Mutatione?, Pottery, Roman Burg and Vexillation Fort

A Roman vexillation fortress was situated some eight hundred metres (half a mile) south-west of the Watling Street settlement, on the opposite bank of the River Anker underneath the 13th century church of St. Peter and the later Mansion House (National Grid Reference: SP318966). The fortress measured approximately 1,080 x 1,010 feet (330x310m) and covered an area of around 25 acres (c.10ha). It was probably established by Legio XIV Gemina, but the question remains, when?

  1. Under the direction of the first Roman governor of the province Aulus Plautius in c.45AD, as part of the loosely-termed “Fosse Way Frontier Zone”.
  2. The work of Ostorius Scapula upon entering his new province, to counter the uprising of the Iceni in the winter of 47AD.
  3. built by governor Suetonius Paulinus to counter the full revolt of the Iceni under the leadership of Queen Boudicca in the winter of 60/61AD.

Samian fragments dated between 45AD – 67AD were found during excavation of the ditch infilling, which therefore, does not rule out an even later construction date, though this is unlikely. The latter of these three dates is the most favoured, on the strength of the etymology of the name (Welsh/Gaelic) for Mancetter (vide supra), plus the fact that the fortress is placed on the west bank of the River Anker and faces east-north-east, seemingly for protection against a threat from the east.

The fortress was superceeded by a fort, about a quarter of its size and centred around the extant principia and central buildings, which now lie beneath the Mansion House.

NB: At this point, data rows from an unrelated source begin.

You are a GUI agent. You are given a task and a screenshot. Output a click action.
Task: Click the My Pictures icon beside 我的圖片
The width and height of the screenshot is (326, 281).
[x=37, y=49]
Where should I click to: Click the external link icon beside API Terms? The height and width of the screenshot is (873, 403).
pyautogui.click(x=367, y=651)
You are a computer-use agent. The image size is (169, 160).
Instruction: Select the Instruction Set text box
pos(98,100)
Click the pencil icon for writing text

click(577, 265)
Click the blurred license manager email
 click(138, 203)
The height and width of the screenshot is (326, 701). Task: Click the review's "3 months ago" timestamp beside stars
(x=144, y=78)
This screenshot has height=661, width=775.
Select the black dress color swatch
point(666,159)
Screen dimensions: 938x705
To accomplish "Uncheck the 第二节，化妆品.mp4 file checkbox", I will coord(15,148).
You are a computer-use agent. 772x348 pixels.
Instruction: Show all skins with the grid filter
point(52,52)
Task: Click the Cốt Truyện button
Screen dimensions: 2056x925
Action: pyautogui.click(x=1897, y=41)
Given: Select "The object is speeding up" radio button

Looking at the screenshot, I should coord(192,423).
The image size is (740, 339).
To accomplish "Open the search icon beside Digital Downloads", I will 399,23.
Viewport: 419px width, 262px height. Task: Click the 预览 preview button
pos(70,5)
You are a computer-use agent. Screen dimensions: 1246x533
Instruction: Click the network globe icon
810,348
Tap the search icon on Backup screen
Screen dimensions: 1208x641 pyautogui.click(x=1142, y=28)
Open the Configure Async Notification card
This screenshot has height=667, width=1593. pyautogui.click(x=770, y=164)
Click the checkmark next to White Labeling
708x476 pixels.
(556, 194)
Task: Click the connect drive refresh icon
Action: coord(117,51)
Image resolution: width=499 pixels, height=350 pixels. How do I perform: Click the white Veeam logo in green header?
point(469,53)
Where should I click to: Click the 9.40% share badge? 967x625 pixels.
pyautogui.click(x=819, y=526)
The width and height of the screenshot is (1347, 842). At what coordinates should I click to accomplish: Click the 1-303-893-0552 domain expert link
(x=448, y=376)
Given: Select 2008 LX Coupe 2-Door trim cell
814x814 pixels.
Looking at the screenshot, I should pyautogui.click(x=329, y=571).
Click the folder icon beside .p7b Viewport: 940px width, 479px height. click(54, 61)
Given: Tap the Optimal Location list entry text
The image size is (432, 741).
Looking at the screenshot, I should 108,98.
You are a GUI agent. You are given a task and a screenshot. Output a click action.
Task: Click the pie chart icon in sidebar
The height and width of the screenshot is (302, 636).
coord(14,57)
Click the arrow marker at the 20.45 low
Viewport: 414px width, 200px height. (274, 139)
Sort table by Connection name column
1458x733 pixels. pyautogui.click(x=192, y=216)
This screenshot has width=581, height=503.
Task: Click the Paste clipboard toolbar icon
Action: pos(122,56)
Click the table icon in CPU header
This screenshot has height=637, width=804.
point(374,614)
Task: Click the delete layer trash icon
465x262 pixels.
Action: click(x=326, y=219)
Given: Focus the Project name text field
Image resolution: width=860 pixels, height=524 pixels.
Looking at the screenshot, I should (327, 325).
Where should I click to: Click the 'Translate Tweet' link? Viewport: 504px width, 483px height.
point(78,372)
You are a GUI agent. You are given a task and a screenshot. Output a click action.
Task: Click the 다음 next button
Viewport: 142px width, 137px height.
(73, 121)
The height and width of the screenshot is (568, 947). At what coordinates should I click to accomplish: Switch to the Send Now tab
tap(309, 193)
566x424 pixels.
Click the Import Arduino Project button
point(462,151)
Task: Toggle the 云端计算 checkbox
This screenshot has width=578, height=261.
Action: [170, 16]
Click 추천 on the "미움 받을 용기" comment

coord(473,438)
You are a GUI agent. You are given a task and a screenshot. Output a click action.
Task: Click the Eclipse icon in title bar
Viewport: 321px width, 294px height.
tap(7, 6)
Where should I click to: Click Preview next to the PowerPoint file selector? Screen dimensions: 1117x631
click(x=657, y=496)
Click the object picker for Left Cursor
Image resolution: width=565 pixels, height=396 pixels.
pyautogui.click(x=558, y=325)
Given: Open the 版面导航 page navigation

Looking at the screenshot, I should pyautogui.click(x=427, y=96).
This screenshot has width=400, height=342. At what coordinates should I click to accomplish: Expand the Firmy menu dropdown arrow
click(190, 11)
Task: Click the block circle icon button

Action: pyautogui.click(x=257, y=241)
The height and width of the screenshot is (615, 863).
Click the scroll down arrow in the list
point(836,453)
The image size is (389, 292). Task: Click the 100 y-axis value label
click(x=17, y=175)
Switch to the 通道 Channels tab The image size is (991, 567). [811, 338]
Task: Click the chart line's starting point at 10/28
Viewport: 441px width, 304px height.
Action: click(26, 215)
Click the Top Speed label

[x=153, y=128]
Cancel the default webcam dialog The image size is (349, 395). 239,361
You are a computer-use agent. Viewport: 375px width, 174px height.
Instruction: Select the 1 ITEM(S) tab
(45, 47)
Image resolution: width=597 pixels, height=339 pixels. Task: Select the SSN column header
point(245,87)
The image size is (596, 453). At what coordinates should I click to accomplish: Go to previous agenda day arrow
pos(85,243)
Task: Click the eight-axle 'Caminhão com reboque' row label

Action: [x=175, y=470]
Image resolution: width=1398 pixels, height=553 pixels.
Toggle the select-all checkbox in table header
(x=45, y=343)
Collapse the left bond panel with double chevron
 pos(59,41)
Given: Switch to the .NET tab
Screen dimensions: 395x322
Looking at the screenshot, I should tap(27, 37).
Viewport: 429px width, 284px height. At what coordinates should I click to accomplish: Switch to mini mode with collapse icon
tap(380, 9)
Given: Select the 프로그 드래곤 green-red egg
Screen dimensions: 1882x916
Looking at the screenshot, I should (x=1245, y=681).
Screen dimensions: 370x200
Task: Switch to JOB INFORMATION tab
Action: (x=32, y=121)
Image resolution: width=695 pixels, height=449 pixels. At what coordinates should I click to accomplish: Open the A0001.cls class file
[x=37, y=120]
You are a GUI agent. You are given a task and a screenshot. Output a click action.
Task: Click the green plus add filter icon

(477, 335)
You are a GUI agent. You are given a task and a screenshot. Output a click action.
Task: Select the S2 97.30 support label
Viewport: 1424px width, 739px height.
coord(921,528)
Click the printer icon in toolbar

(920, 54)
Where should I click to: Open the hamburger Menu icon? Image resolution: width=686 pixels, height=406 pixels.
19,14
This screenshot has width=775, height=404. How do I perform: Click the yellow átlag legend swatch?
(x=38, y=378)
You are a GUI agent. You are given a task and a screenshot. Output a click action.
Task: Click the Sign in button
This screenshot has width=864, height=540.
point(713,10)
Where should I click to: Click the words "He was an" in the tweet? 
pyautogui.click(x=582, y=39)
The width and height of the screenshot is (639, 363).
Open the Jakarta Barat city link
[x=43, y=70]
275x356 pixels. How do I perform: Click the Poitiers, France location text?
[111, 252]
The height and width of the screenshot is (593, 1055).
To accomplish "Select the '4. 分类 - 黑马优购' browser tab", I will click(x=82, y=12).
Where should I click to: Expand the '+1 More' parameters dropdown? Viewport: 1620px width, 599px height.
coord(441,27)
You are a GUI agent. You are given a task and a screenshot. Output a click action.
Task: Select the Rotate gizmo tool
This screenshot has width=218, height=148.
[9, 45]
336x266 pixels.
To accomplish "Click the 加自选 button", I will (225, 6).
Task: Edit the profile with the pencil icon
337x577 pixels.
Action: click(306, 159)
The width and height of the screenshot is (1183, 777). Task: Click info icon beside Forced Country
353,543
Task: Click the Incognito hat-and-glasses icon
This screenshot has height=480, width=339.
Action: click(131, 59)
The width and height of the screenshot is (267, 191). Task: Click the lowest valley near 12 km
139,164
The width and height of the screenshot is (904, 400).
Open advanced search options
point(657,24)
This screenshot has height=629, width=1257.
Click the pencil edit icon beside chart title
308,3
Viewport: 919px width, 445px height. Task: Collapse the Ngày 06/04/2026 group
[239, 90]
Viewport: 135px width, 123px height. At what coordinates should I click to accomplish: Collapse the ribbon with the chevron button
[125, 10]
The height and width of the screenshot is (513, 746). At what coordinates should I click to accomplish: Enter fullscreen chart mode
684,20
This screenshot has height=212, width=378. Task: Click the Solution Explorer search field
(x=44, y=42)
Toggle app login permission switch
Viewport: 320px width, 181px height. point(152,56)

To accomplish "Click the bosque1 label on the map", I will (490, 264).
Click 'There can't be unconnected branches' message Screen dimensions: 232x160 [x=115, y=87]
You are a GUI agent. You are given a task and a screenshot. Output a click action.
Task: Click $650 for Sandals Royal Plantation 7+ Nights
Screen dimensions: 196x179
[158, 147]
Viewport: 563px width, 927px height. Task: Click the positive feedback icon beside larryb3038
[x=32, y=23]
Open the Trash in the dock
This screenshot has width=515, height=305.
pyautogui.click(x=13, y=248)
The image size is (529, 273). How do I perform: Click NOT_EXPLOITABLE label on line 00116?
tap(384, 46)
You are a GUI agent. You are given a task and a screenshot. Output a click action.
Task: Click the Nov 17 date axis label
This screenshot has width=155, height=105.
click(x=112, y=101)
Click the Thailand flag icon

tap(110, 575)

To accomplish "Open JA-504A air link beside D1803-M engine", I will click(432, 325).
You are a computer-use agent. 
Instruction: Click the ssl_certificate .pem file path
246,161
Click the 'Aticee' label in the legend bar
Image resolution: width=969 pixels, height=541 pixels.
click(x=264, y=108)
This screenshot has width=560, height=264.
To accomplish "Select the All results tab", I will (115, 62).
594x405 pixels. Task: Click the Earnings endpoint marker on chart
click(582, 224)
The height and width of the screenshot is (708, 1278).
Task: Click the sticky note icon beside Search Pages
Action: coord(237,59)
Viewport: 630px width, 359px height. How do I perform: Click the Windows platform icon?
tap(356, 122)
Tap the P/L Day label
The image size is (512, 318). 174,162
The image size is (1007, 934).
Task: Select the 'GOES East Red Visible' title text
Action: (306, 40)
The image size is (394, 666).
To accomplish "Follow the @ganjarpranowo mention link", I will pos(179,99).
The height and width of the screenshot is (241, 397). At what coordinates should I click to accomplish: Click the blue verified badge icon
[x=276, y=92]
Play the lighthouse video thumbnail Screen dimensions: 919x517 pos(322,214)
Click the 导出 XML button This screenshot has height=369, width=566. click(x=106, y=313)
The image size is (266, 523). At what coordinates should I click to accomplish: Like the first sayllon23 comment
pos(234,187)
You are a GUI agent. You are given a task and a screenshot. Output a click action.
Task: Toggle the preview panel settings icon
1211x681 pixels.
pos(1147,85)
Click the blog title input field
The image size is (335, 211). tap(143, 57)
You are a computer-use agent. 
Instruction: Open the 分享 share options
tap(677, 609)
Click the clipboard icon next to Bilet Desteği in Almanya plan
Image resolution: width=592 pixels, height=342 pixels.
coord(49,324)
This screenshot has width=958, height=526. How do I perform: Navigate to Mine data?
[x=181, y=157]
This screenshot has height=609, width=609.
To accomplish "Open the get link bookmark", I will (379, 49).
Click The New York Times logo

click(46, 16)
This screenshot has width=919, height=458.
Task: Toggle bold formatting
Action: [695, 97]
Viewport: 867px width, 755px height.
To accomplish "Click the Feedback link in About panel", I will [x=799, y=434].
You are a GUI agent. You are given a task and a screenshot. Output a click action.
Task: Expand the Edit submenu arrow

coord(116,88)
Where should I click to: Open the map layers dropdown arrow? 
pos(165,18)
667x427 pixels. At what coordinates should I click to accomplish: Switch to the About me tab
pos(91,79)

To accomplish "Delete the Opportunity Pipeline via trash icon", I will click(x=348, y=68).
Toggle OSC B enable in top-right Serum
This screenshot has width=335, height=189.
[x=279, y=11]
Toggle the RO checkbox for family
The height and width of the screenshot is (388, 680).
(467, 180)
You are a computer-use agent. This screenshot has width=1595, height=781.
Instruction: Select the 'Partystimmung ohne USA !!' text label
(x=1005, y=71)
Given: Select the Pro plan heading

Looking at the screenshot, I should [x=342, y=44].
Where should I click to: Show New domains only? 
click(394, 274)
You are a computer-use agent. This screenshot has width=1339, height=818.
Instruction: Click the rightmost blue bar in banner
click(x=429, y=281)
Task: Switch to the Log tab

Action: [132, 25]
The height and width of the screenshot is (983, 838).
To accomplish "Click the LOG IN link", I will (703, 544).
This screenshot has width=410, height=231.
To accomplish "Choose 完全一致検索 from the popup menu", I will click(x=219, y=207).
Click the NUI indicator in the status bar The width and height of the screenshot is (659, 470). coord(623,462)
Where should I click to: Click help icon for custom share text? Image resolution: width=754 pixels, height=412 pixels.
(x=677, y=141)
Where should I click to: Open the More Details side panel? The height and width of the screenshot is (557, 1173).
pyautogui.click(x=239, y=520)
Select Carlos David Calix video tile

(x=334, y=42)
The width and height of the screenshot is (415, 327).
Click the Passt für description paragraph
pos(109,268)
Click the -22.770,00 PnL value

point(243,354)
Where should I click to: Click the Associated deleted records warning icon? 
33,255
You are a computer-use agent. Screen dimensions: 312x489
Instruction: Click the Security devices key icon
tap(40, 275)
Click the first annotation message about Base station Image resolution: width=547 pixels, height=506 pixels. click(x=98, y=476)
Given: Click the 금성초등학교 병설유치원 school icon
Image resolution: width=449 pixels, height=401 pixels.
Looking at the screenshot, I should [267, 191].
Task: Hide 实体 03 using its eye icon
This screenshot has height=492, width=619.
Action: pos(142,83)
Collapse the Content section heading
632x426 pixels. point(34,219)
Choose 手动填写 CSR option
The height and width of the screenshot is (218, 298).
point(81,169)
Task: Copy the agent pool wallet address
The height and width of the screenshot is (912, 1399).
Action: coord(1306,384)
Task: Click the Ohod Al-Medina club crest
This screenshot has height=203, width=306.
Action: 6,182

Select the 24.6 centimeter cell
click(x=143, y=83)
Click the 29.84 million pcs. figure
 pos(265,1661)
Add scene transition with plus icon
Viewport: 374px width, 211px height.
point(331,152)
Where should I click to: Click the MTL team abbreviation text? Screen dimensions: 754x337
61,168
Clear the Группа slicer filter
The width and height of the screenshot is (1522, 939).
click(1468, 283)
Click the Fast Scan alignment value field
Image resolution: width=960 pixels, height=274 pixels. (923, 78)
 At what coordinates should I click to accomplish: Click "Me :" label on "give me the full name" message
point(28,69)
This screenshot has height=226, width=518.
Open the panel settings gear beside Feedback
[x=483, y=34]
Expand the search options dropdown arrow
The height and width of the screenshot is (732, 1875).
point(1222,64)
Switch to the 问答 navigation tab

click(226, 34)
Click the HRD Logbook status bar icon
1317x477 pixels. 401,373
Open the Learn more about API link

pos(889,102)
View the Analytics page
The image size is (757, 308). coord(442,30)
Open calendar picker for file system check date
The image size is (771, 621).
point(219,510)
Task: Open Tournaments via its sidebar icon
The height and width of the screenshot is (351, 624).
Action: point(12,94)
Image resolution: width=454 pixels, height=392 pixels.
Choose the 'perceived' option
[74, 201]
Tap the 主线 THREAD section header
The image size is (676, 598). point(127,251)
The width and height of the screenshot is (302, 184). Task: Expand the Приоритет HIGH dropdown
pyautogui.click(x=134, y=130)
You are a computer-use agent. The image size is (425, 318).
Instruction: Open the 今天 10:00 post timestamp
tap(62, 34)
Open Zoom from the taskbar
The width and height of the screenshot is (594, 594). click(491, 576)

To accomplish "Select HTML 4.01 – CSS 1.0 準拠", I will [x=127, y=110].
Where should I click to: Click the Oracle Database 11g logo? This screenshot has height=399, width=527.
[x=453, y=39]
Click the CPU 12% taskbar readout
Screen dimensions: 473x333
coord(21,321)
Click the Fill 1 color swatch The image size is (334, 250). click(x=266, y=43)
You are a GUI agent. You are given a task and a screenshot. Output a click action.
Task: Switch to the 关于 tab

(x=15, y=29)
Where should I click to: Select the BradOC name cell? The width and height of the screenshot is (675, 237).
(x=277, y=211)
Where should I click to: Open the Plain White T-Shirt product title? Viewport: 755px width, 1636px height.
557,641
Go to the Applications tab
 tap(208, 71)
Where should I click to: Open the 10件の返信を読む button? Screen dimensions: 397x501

The fort possibly housed an ala of auxiliary cavalry, perhaps equipped from the spoils of battle…

“The Place of the War Chariots”

In the winter of 60/61AD came the most serious threat to the newly-formed Roman province of Britannia, the revolt of the Iceni and their neighbouring tribe the Trinovantes from East-Anglia and Essex. Under the leadership of the charismatic queen Boudicca, some tens of thousands of disaffected Britons rebelled against the predations of the Roman procurator Decianus Catus, and sacked the Roman colonia at Colchester, the central governmental offices of the governor at London and the municipium at Saint Alban’s. At the time, the governor of Britain, Suetonius Paulinus, was on the Isle of Anglesey having just beaten the Druids into submission…

Now it chanced that Paulinus had already brought Mona to terms, and so on learning of the disaster in Britain he at once set sail thither from Mona. However, he was not willing to risk a conflict with the barbarians immediately, as he feared their numbers and their desperation, but was inclined to postpone battle to a more convenient season. … ” (Dio History of Rome LXII.viii)

Paulinus was forced to retreat rapidly from Mona and march his army down Watling Street – the road by which the rebel horde was itself approaching from the south-east. The Britons had easily overwhelmed a vexillation of the Ninth Hispanic Legion early in the revolt, a skirmish in which all of the roman foot-soldiers perished and the legate narrowly managed to escape with a detachment of horse. Having lost over two-thousand legionaries in the south-east Paulinus was unable to save St. Albans from being torched, and prepared his forces for an engagement in the Midlands.

Suetonius had already the fourteenth legion, with a detachment of the the twentieth and auxiliaries from the nearest stations, altogether some ten thousand armed men, when he prepared to abandon delay and contest a pitched battle. …” (Tacitus Annals XIV.xxxiv)

There is evidence for the build-up of auxiliary forces at Greensforge in South Staffordshire to the west-south-west, and along Watling Street to the west-north-west at Letocetvm (Wall, Staffordshire), and further west at Pennocrvcivm (Water Eaton, Staffordshire). It is possible that Paulinus’ forces numbered a little in excess of 10,000 legionaries and auxiliary troops.

… He chose a position approached by a narrow defile and secured in the rear by a forest, first satisfying himself that there was no trace of an enemy except in his front, and that the plain there was devoid of cover and allowed no suspicion of an ambuscade. …” (Tacitus Annals XIV.xxxiv)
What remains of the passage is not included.